** Textauszug **
►

Steht das Burgdorfer Volks- und Schützenfest vor dem Aus? 

Ein Bild des Budenrunds aus besseren Jahren: Das Burgdorfer Volks- und Schützenfest 2016. In diesem Jahr wird es nur eine Reihe von Buden und Fahrgeschäften geben.
Foto: Bastian Kroll

Ist 2025 das letzte Jahr, in dem in Burgdorf ein Volks- und Schützenfest gefeiert wird? Diese Frage, so drängend wie nie, stand wie der berühmte „Elefant im Raum, als sich am gestrigen Montagabend, 5. Mai 2025, rund 80 Mitglieder der Burgdorfer Schützengesellschaft zur traditionellen Mai-Versammlung im Schützenheim trafen. Der Vorsitzende Jörg Hoppe sprach offen aus, was viele im Saal befürchtet hatten: Die Organisation des diesjährigen Festes sei nur „in letzter Sekunde“ gelungen. Dass Schausteller absagen oder gar keine mehr zu finden sind, sei längst keine Ausnahme mehr, sondern ein Zeichen der Zeit. Es lohne sich schlichtweg nicht mehr, als Schausteller nach Burgdorf zu kommen.

◄

** Zu erledigen **
Schreibe aus dem Text über das Burgdorfer Schützenfest die Stelle ab, die mit "Foto: Bastian Kroll" beginnt und sich bis einschließlich "Burgdorf zu kommen." fortsetzt.

** Unbearbeitete Zeilen **
►

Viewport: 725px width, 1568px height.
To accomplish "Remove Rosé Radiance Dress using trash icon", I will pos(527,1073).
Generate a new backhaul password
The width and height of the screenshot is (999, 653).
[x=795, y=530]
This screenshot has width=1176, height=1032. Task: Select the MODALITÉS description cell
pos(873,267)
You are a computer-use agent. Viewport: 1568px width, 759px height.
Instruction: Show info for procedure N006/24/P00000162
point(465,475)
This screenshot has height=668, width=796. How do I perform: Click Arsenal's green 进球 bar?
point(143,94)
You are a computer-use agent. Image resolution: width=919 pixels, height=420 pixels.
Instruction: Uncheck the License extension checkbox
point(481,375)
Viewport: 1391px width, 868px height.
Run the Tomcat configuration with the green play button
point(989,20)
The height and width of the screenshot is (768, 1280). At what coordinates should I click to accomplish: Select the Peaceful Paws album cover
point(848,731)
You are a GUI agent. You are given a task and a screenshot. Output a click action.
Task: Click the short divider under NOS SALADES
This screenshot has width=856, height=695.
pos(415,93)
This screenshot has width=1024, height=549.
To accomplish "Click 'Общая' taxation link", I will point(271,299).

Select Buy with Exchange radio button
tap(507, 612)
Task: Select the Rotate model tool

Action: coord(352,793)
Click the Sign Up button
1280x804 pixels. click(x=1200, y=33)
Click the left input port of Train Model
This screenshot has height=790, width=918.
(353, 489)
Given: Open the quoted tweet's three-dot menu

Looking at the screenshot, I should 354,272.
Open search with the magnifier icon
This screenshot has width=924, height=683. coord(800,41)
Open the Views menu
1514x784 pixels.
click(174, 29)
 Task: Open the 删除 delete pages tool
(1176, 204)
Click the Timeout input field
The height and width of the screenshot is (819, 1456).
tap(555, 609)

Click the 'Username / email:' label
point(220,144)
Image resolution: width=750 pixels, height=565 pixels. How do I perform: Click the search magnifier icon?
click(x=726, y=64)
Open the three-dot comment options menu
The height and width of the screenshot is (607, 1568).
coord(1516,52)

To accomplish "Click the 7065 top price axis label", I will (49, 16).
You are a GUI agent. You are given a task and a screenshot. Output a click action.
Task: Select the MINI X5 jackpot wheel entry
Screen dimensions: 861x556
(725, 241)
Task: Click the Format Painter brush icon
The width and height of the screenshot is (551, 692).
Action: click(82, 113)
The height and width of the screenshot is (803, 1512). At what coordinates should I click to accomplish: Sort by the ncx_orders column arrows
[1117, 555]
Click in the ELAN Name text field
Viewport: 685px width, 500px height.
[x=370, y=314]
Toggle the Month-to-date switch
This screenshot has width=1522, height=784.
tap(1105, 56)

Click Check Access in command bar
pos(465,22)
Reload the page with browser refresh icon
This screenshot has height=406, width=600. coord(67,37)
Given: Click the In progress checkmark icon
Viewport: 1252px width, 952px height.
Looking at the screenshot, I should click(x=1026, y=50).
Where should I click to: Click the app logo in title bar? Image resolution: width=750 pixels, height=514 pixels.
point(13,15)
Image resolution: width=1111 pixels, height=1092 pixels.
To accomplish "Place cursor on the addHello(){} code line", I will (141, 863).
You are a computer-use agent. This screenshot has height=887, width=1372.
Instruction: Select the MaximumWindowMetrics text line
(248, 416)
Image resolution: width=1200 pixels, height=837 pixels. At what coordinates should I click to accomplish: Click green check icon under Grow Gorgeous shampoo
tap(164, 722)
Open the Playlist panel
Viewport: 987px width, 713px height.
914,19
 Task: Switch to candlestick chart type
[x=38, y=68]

◄

** Vollständige Antwort **
Foto: Bastian Kroll

Ist 2025 das letzte Jahr, in dem in Burgdorf ein Volks- und Schützenfest gefeiert wird? Diese Frage, so drängend wie nie, stand wie der berühmte „Elefant im Raum, als sich am gestrigen Montagabend, 5. Mai 2025, rund 80 Mitglieder der Burgdorfer Schützengesellschaft zur traditionellen Mai-Versammlung im Schützenheim trafen. Der Vorsitzende Jörg Hoppe sprach offen aus, was viele im Saal befürchtet hatten: Die Organisation des diesjährigen Festes sei nur „in letzter Sekunde“ gelungen. Dass Schausteller absagen oder gar keine mehr zu finden sind, sei längst keine Ausnahme mehr, sondern ein Zeichen der Zeit. Es lohne sich schlichtweg nicht mehr, als Schausteller nach Burgdorf zu kommen.